The market in the UK has always been diverse in terms of distribution channels – though one can certainly see the arguments for why the robo-adviser might also be seen as a unique threat to human ones.

In the past, competition was represented by direct sales forces, then increasingly execution-only operations that rarely offered advice – or at least not as part of their initial service offering – while banks did provide advice with varying degrees of success and many well-publicised failures.

IFAs have coexisted with direct distribution businesses for many years and some have even benefited as persistent direct investors eventually sought out advice as their portfolios grew larger.

Now that the advice itself can be automated, however, it clearly offers the opportunity to a huge range of providers, platforms, fund firms and new entrants to gather assets on to their own books without the assistance of traditional advisers. Some may even see it as a competitive riposte to advice firms that often run their own centralised investment propositions and discretionary fund managers.

The big players may have the marketing heft but advisers are, after all, specialists in advice. They have coped with a rapidly evolving market over the years so they are hardly out of the game.

Indeed, while advisers cope with managing what is arguably an advice boom, many IFA platforms and back-office services are offering complementary automated services to their IFA clients. This gives them a means to attract assets and service customers and clients who might not quite meet the minimum thresholds for full face-to-face advice.

‘Bionic Advice’
The news from LEBC that it has generated £500m in assets from ‘bionic advice’ – a technology system that connects clients to advisers by internet or telephone – suggests advisers are equipped to hold their own by adapting their own solutions and creating new categories.
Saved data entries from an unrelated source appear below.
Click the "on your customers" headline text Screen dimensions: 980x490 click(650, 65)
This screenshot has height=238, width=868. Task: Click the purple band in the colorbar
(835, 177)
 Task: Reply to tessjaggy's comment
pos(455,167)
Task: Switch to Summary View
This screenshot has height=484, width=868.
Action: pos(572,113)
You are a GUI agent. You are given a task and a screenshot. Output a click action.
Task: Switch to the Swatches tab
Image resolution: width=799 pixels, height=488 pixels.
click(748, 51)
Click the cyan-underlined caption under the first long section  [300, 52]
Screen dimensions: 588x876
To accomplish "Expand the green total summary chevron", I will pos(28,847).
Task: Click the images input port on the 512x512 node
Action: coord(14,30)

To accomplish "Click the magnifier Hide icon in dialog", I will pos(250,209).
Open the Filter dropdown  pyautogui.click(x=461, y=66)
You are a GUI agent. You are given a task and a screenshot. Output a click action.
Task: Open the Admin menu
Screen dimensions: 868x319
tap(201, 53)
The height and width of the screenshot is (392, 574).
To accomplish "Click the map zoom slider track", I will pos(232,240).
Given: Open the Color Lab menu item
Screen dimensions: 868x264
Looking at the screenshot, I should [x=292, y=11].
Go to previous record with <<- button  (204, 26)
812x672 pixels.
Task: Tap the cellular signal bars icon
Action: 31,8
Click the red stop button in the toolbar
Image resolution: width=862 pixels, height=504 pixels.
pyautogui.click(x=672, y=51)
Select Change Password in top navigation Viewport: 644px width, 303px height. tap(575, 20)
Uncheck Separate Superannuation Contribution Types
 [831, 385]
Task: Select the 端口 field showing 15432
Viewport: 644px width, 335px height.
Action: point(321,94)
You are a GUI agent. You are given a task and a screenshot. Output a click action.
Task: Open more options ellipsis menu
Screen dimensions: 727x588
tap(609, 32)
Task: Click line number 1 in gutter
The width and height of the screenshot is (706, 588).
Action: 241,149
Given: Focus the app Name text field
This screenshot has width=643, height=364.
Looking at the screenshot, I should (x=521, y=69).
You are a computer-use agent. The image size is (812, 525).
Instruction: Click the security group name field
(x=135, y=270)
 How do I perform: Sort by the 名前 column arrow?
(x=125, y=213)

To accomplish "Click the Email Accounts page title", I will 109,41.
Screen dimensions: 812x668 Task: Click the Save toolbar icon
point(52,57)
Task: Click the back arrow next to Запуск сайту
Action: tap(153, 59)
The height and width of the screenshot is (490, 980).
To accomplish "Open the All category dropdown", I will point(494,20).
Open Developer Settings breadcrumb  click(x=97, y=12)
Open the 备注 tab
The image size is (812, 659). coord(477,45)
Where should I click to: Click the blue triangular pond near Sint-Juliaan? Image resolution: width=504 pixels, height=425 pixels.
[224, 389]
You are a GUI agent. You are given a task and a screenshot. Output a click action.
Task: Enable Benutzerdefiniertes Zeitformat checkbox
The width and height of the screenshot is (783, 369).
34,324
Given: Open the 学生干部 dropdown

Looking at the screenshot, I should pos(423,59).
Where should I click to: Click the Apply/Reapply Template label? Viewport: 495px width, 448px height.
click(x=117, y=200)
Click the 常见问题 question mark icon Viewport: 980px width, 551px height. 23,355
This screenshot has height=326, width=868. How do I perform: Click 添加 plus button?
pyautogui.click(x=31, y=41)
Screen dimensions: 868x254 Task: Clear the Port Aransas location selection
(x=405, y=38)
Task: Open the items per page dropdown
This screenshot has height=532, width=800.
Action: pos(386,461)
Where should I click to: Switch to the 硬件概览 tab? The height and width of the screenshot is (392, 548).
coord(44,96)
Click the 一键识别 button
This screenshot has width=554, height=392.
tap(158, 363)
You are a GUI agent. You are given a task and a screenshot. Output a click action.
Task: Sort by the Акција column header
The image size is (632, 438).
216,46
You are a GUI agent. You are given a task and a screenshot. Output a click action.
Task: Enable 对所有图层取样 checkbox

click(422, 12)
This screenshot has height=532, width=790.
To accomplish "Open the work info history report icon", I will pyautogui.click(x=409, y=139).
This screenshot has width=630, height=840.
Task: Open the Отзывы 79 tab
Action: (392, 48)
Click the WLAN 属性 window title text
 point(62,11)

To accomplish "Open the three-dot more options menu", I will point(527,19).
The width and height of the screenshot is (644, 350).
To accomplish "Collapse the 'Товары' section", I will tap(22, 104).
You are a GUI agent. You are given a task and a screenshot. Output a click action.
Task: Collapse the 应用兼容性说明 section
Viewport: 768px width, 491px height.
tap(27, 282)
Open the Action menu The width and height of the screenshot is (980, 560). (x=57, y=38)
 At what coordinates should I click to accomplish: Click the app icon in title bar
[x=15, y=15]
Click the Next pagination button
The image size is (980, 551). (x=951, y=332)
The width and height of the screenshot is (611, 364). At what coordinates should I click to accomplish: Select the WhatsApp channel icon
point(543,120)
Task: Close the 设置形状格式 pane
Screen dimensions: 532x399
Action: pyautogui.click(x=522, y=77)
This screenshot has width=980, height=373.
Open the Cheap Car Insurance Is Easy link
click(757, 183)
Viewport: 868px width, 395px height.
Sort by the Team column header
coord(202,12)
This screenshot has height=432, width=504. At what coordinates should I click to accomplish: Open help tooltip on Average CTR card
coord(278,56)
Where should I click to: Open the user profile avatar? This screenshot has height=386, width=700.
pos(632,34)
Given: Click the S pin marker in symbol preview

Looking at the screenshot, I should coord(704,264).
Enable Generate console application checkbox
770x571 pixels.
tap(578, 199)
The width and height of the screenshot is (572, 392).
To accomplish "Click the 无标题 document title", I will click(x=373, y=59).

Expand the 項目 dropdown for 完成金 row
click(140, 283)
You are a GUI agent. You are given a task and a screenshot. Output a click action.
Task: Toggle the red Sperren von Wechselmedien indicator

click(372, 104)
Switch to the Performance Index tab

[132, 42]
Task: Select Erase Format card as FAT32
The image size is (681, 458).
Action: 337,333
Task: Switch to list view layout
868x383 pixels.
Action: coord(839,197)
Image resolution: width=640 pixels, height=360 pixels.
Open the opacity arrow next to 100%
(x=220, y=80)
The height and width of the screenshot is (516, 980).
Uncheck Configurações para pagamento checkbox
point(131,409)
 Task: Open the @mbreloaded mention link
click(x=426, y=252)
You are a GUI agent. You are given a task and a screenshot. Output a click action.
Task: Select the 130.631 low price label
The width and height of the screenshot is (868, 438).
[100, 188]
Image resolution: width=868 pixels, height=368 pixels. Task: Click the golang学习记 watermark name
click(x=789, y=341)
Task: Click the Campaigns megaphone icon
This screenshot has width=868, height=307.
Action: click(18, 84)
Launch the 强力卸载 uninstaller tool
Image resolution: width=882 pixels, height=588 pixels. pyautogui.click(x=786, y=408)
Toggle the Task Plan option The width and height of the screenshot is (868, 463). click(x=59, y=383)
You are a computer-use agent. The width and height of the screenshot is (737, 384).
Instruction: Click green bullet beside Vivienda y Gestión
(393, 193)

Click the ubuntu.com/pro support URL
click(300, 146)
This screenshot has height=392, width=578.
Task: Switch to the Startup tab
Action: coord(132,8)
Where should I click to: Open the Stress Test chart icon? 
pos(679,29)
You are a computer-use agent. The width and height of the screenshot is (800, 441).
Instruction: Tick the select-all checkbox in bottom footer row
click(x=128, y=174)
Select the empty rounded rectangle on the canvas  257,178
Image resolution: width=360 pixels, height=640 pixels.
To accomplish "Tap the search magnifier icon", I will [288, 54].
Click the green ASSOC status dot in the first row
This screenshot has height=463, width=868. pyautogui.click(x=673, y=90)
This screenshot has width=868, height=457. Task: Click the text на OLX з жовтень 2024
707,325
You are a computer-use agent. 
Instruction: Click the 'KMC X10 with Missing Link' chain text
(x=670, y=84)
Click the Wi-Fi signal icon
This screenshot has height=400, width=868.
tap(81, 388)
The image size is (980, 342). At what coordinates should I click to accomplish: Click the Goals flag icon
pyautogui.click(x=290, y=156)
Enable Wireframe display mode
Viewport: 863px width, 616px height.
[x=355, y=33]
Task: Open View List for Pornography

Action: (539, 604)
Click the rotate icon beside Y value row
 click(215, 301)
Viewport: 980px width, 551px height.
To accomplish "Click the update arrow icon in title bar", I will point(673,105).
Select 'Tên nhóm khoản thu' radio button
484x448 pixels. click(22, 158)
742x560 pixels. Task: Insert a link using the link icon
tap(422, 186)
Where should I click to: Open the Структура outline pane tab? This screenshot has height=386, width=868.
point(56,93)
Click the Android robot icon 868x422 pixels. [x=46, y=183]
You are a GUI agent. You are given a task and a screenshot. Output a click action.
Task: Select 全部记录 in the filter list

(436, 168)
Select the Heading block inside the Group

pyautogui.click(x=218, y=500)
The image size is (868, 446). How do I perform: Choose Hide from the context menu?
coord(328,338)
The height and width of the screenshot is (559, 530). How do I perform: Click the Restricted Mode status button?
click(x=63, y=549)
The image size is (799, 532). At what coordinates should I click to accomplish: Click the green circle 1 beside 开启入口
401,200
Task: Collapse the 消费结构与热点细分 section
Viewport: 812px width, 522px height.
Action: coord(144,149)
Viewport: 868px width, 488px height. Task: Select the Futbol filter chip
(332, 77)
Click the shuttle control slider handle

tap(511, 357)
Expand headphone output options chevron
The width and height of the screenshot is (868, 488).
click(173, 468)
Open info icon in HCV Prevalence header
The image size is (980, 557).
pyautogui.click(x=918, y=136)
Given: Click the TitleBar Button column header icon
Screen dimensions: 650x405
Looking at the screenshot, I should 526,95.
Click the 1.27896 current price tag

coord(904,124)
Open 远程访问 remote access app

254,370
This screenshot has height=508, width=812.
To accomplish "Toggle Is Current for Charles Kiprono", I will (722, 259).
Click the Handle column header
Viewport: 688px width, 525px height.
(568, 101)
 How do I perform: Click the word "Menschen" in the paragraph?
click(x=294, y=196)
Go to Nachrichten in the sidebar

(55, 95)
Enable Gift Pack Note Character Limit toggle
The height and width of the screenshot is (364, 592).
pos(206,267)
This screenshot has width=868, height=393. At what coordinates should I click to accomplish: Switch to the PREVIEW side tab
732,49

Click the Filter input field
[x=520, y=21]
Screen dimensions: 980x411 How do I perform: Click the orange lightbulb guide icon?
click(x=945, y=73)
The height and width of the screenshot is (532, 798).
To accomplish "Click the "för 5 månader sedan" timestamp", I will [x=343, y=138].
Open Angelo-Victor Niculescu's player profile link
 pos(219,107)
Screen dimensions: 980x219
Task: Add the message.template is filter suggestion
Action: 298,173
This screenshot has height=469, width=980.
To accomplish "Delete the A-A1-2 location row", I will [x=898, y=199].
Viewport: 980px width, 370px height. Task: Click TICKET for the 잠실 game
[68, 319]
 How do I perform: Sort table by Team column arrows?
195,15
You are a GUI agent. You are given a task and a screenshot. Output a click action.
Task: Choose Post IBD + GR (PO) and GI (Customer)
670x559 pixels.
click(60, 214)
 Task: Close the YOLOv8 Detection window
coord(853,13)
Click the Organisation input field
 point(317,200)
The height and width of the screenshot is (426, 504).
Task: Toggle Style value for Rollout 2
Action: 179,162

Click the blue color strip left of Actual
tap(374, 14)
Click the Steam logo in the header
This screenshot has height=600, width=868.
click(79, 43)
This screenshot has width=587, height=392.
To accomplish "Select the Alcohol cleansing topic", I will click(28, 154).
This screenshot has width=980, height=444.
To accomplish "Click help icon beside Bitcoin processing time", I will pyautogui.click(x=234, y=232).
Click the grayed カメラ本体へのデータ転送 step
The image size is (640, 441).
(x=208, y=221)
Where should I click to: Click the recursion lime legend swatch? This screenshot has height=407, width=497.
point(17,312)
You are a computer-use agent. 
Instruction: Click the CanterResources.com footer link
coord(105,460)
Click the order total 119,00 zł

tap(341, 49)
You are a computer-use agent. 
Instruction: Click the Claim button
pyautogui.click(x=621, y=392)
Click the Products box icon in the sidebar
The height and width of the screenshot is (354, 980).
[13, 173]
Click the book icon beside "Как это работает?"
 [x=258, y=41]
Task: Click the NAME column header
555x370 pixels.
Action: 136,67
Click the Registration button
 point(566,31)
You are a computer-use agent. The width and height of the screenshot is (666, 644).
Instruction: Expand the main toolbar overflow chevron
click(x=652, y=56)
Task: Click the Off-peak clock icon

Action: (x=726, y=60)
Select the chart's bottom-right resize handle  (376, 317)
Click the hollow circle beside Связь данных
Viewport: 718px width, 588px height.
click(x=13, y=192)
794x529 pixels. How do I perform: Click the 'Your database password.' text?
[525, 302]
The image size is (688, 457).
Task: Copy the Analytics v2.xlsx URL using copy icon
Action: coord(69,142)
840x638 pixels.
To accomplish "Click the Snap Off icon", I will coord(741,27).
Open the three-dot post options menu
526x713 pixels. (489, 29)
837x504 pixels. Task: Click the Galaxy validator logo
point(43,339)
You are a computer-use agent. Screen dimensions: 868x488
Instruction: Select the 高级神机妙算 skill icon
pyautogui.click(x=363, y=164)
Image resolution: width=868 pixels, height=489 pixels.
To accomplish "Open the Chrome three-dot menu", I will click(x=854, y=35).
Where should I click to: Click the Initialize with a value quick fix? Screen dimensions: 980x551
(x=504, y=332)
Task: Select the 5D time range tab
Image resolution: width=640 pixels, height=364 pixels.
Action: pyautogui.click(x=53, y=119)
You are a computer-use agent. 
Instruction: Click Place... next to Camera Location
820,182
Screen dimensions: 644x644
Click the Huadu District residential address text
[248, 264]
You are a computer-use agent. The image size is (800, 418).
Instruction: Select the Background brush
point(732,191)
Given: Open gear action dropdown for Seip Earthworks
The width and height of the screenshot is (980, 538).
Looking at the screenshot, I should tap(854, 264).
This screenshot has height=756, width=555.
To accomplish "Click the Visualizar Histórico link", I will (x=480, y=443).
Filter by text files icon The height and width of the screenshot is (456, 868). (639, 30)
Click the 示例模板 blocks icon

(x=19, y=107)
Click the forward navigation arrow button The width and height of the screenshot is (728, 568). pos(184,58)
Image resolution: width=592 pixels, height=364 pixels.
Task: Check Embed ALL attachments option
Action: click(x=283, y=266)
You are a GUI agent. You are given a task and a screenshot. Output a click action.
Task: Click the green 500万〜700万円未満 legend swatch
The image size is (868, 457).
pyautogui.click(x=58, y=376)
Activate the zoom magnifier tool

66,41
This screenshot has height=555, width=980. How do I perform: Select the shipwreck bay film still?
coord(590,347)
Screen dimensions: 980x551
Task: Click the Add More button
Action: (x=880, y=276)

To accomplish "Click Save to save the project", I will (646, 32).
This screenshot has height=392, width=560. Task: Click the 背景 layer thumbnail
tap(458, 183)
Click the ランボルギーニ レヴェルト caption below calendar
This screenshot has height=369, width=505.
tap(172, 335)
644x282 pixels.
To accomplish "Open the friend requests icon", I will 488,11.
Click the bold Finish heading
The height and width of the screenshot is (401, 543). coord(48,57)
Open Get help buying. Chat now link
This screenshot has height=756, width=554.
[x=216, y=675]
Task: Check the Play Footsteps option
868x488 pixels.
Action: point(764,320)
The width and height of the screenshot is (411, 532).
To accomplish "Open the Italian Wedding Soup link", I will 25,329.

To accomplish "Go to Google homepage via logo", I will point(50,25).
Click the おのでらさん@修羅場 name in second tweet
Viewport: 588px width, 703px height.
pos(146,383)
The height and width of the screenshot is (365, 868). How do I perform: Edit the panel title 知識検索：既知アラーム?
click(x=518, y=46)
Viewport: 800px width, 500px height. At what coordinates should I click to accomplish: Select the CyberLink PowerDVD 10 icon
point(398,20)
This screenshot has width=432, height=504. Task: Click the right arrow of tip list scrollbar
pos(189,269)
The market will clearly come under further scrutiny in the next few years and we will see which services have or have not succeeded although, for some businesses, it may be more complicated to measure than others.

Expect a lot of debate about what is automated or cyborg/bionic advice set alongside what may be a more liberal regime around guidance after the Financial Advice Market Review reaches its conclusion.

The interesting thing is – all this robo-activity may add up to an overlooked benefit for everyone. We suspect there is a huge head of steam of building behind the idea of the need for advice given the range of firms advocating for it – working out what message works, what advertising, marketing and social media strategies are most effective and more.

The industry is on a learning curve to see what works in terms of narratives, information and user journeys to drive automated advice.

Certainly, new and adapting models are also likely to stretch the willingness of consumers to use automated advice for more than accumulating assets. More broadly, however, it could help to normalise the need to seek advice by advocating it in new and engaging ways – whether that be attracting previously direct customers or new tranches of younger investors or near-retirees.

The very need to market these services for saving, investing and protecting more consumers and their families and to reach people navigating the pension freedoms may also help spread the advice message.

This could drive more business for everyone – a significant percentage of consumers we speak to in the course of our research insist on the fact that, for their important decisions, they want to speak to someone and sometimes that will be face-to-face.

Finally, maybe we need to think about extending our vocabulary a little bit more. We may eventually find ourselves discussing not ‘robo’ or ‘automated’ advice but ‘robo-education’, ‘robo-nudging’ and ‘robo-guiding’. And all these developments may encourage people to seek out financial advice – in all its guises.